CHC/SEK Collaborating with University of Kansas Cancer Center to ImproveAccess to Cancer Screenings

Community Health Center of Southeast Kansas will partner with NCI certified University of Kansas’ Cancer Center to provide breast, cervical, and colorectal cancer screenings and early detection services to underserved populations.

PITTSBURG, Kan. – Community Health Center of Southeast Kansas Inc. (CHC/SEK) in Pittsburg, Kan., has been selected among 11 health centers nationwide to partner with National Cancer Institute (NCI) designated cancer centers.  

 

The Department of Health and Human Services (HHS) has awarded a $500,000 grant to CHC/SEK to work with the University of Kansas Cancer Center to close cancer screening gaps in underserved populations. In a first-of-its-kind partnership, the project, known as Accelerated Screening (AxCS) seeks to decrease the impact of preventable cancers

and support patients and caregivers.    

 

The University of Kansas Cancer Center is a National Cancer Institute (NCI) designated comprehensive cancer center, one of only 53 in the United States. NCI designation is the highest honor bestowed by the NCI. 

  

“Tools to fight and prevent cancer should be in reach for everyone, but, too often, that’s not the case,” said HHS Secretary Xavier Becerra. “With this move, health centers can work to close disparity gaps, delivering critical services to underserved communities in need.”  

 

CHC/SEK CEO Krista Postai said the grant and collaboration with the University of Kansas Cancer Center will offer many opportunities to fill gaps and address unmet needs among the southeast Kansas population where cancer screenings have historically fallen behind other parts of the state, even before many people stopped seeking medical services during the pandemic.  

 

The Accelerated Screening (AxCS) grant will expand CHC/SEK’s staff and diagnostic capabilities, which now include 3-D mammography, ultrasound, and CT scanners in two locations to additional sites, providing colonoscopies (at low-cost) through existing staff and potentially contracted staff.


“Health education and making it easier to participate in cancer screenings by addressing barriers of cost, transportation, and cultural hindrances such as language are key focal points in this initiative,” Postai said.


“We will be working to educate the general population, as well as those at the highest risk, of the importance of screening and encourage them to participate. Our clinics will offer flexible screening times, including weekends and evenings, to accommodate work/school schedules; and work with employers on supporting screening in the workplace,” she said.


Bringing health centers together with National Cancer Institute-Designated Cancer Centers advances President Biden’s Cancer Moonshot goals to decrease the death rate from cancer by at least 50 percent over the next 25 years and improve the experience of people and their families living with and surviving cancer.  

 

Cancer is the second-leading cause of death in the United States, with nearly 600,000 deaths annually.
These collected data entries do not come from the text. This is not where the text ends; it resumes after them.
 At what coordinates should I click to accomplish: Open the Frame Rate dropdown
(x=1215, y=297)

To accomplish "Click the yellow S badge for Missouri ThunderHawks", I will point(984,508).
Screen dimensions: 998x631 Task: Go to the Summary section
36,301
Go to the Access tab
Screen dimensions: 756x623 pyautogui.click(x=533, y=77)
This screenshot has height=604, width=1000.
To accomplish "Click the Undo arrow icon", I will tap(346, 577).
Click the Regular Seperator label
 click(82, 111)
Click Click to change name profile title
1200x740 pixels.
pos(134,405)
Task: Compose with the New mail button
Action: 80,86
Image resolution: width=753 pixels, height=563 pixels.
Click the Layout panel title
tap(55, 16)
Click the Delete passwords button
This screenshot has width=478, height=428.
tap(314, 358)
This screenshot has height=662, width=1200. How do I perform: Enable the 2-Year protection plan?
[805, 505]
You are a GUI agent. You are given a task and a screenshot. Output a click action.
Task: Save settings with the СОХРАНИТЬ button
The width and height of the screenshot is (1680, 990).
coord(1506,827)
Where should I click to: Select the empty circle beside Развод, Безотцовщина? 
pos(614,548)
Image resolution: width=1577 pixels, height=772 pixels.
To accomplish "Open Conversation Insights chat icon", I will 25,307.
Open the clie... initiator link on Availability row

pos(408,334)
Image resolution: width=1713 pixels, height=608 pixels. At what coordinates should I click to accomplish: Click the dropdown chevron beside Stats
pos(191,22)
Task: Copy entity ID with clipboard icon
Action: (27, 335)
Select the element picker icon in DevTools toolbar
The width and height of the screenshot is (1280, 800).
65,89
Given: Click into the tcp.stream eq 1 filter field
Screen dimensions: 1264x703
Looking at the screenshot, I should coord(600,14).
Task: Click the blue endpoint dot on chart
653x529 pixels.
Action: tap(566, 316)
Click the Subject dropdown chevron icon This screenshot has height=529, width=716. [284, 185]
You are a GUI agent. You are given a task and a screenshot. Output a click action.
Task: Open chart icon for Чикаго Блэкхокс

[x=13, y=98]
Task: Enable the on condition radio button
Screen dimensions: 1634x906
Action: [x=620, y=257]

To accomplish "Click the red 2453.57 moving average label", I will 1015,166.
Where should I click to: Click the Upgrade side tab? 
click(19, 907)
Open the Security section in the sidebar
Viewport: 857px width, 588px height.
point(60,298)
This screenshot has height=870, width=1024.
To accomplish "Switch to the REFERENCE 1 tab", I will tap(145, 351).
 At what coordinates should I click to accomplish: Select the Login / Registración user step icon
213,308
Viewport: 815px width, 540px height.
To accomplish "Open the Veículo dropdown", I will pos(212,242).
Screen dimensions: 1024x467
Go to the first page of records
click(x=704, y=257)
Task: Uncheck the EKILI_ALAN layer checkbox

These cancers can be prevented or detected early through screenings and timely follow-up care. Significant disparities exist in screening and follow-up care after an abnormal cancer screening result based on an individual’s income, insurance status, and race or ethnicity. 

 

The U.S. Department of Health and Human Services (HHS) recently announced the grant through the Health Resources and Services Administration (HRSA), who awarded more than $5 million to 11 HRSA-funded community health centers.